She was at the origins... (in memory of Lyubov Nikolaevna Vasilyeva)
Keywords:
L.N. Vasilyeva, biography, mycology, Primorsky Territory, Biological and Soil InstituteAbstract
The article is devoted to Doctor of Sciences in Biology Lyubov Nikolaevna Vasilyeva (19.02.1901– 07.07.1985), a well-known scientist in Russia and abroad in the field of mycology, bryology, algology and lichenology. In 1918, she graduated from the women’s gymnasium with a gold medal, in 1925 – Kazan State University with a degree in geobotany and was admitted to postgraduate school, where she studied mosses under the guidance of L.I. Savich-Lyubitskaya. From February 1930, she taught at the Department of Botany of Kazan State University. L.N. Vasilyeva worked as a geobotanist at the Chita Experimental Field, studied swamps and weeds in the Mari Republic, studied the flora of the Caucasian Reserve and then chose mycology as her specialty. In 1938, she passed PhD defense on the topic “Mushrooms of the Caucasian State Reserve.” Until 1941, L.N. Vasilyeva studied macromycetes under the guidance of one of the most famous mycologists of the 20th century, Rolf Singer, in Altai, as well as in the vicinity of Kazan. In July 1942, she was invited to work at the Botanical Institute of the USSR Academy of Sciences, which was evacuated to Kazan. In 1944, she transferred to work at the Far Eastern Base of the USSR Academy of Sciences in Voroshilov (Ussuriysk) as a mycologist and geobotanist. In the first years of work there, she was the only highly qualified specialist in lower plants in the Far East.
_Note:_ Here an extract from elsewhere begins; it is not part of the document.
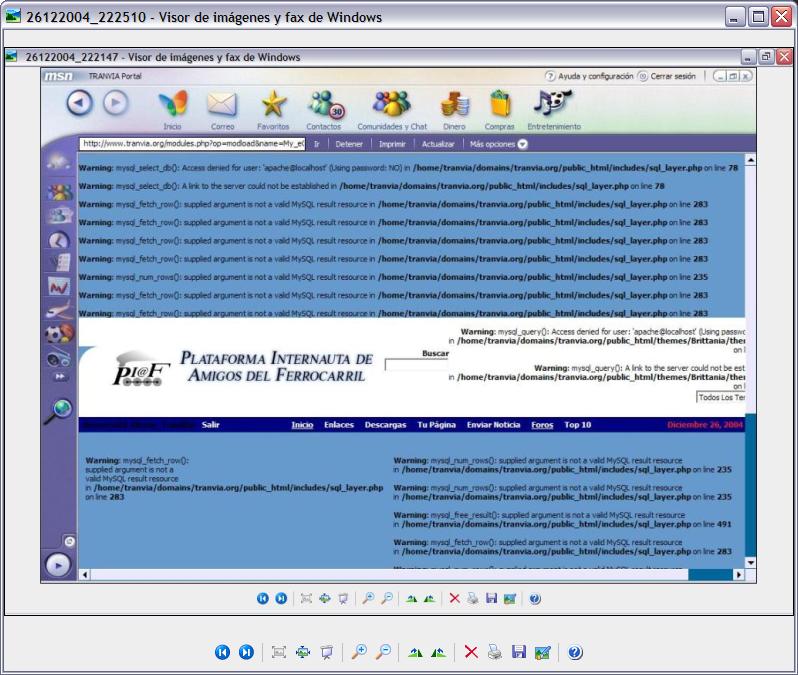Click red delete X in outermost bottom toolbar
Screen dimensions: 798x675
pos(471,652)
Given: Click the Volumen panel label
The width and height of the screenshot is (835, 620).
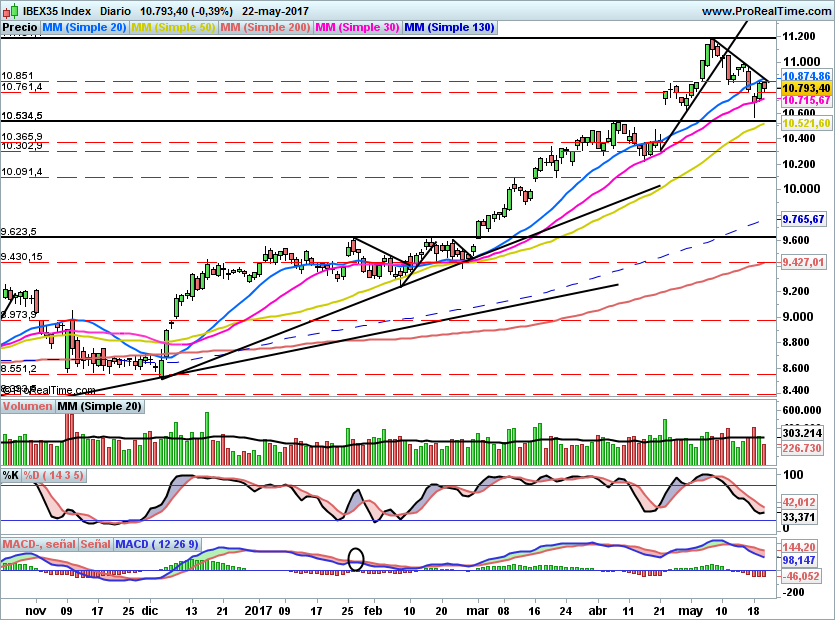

Later in Vladivostok, part-time in 1946–1948 and in 1952–1954, Vasilyeva L.N. worked at the Vladivostok State Pedagogical Institute as an Associate Professor of the Department of Natural Science, in 1957-1959 – at the Far Eastern State University as an Associate Professor of the Department of Biology. In 1952–1954, she headed the Department of Botany and Crop Production of the Far Eastern Branch of the USSR Academy of Sciences, in 1962–1965, she headed the laboratory of lower plants of the Biological and Soil Institute, created on her initiative. In 1967, she passed doctoral defense on the topic “Agaric cap mushrooms of Primorsky Krai”, based on the results of many years of research. She also studied rust and smut fungi, which severely affected crops in the Far East. Under her leadership, 12 PhD theses were defended: 8 in mycology, 2 in algology, 1 in bryology, 1 in lichenology.